**Extract to read**
========================
In this section, we present the proposed ACT loss as a comparison with triplet loss and HST loss.

3.2.1 Problem analysis

For triplet loss, the optimization of loss function is based on the selected triplets. However, the inter- and intra-class distances distribution are not explicit. Randomly selected triplet training samples without constraints may make the network unstable and hard to converge. It would be difficult to find an ideal threshold for face verification.
========================
**Given information**
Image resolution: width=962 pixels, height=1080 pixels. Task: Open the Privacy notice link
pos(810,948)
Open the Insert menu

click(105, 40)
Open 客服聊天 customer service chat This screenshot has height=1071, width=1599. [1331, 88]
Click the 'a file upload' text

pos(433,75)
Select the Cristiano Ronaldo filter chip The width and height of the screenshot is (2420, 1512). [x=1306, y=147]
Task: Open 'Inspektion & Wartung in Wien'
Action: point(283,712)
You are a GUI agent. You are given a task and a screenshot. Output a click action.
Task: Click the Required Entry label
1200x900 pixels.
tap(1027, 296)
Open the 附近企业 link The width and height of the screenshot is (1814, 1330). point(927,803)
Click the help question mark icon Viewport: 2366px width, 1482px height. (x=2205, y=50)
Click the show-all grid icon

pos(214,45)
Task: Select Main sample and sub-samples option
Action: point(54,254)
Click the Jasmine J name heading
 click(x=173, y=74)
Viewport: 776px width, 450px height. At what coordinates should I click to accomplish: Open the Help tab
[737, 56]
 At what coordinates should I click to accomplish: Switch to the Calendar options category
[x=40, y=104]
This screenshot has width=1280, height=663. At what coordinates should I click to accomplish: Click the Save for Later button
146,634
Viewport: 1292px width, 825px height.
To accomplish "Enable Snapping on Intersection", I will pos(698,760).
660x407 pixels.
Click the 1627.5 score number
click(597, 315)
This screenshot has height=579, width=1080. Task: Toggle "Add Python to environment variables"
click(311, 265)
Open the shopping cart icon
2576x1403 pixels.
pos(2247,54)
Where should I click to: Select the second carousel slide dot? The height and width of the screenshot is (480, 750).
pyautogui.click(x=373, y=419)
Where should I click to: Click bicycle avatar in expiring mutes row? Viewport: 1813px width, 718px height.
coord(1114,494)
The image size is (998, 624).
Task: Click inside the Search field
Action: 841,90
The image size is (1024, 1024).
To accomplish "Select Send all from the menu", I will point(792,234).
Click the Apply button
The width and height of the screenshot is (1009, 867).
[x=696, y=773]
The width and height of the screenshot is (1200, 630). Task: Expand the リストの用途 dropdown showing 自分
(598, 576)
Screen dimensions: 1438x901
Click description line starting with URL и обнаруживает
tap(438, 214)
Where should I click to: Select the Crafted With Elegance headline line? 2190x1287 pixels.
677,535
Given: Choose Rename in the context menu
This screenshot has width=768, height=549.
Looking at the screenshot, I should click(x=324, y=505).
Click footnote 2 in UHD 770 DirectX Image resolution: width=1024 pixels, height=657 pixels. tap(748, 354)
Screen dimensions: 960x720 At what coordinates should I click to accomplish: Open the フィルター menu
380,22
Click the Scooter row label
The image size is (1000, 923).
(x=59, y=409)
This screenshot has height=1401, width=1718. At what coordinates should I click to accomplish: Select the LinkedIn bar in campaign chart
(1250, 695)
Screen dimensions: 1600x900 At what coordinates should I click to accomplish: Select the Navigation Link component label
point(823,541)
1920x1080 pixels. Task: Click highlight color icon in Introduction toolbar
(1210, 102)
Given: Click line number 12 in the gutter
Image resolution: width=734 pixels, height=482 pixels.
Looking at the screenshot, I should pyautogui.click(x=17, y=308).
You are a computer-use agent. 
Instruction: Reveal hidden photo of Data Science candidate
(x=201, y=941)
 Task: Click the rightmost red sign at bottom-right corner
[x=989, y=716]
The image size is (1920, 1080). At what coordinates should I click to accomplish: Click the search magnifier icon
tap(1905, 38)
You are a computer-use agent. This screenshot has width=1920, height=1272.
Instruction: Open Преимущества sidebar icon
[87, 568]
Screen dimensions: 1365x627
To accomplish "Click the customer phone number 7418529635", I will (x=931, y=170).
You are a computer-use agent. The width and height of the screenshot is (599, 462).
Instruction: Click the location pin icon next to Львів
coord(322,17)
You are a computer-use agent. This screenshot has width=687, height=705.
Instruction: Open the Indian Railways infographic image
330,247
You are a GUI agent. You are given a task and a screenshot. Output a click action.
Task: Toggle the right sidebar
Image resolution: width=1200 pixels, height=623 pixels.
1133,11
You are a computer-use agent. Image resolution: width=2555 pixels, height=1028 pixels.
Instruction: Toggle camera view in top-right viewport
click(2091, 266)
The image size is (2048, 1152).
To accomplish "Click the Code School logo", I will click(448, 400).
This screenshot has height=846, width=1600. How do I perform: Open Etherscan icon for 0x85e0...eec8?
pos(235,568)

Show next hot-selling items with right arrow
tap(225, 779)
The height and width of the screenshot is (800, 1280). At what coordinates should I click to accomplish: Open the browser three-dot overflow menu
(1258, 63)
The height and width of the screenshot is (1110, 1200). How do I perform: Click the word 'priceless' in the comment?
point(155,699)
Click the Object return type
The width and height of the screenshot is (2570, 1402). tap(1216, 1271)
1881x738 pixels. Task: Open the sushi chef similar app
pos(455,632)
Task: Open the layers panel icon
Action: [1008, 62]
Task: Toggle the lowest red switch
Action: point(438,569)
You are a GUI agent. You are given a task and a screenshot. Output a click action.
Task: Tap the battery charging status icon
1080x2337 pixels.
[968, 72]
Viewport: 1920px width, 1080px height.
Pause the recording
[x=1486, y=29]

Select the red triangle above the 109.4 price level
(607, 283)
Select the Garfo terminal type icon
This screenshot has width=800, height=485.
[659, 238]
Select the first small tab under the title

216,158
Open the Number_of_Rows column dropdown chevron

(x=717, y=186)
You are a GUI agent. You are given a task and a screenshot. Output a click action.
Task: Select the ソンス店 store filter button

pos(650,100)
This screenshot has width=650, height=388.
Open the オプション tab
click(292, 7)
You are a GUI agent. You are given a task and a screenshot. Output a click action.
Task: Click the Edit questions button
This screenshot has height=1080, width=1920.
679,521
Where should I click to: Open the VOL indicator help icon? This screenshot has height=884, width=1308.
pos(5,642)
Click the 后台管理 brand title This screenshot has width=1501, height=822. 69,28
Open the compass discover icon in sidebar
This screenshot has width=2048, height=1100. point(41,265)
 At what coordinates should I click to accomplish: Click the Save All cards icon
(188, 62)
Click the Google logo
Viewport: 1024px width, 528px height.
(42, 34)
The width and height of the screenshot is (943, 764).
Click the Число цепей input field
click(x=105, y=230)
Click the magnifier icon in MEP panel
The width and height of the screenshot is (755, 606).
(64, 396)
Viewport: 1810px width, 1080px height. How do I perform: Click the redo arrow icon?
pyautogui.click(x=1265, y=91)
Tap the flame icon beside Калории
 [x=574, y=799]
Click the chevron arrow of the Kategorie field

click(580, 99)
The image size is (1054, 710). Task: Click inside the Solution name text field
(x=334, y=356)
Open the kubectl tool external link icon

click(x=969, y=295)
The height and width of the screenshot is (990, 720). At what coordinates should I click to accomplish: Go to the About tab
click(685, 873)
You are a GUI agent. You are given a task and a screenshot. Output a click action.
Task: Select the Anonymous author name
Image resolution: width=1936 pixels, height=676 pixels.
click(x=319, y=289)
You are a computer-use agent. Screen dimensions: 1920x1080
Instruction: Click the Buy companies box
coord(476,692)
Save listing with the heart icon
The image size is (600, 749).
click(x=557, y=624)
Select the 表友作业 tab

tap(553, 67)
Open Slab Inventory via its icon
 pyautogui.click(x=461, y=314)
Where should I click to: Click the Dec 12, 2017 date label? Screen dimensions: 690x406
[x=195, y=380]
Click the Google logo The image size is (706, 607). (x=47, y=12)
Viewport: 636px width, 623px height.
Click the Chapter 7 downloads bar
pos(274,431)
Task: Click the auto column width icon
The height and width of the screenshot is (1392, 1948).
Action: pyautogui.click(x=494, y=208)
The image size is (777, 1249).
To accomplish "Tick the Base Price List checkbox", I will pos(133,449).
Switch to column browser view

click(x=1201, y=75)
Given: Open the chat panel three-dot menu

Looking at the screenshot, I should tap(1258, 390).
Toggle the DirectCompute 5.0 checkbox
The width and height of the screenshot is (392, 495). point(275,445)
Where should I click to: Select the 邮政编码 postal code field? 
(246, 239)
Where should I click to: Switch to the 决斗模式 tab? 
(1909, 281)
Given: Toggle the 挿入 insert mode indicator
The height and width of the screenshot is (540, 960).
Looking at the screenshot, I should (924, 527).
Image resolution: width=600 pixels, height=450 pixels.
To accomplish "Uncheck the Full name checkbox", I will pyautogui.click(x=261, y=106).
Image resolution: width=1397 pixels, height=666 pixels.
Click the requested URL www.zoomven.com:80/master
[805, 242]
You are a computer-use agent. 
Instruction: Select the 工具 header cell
========================
**Things to do**
**a)** In the triplet loss extract, what might randomly selected triplet training samples without constraints do to the network?
**b)** Repeat the triplet loss extract word for word from "For triplet loss, the" to "for face verification.".

**Expected answers**
**a)** They may make the network unstable and hard to converge.

**b)**
For triplet loss, the optimization of loss function is based on the selected triplets. However, the inter- and intra-class distances distribution are not explicit. Randomly selected triplet training samples without constraints may make the network unstable and hard to converge. It would be difficult to find an ideal threshold for face verification.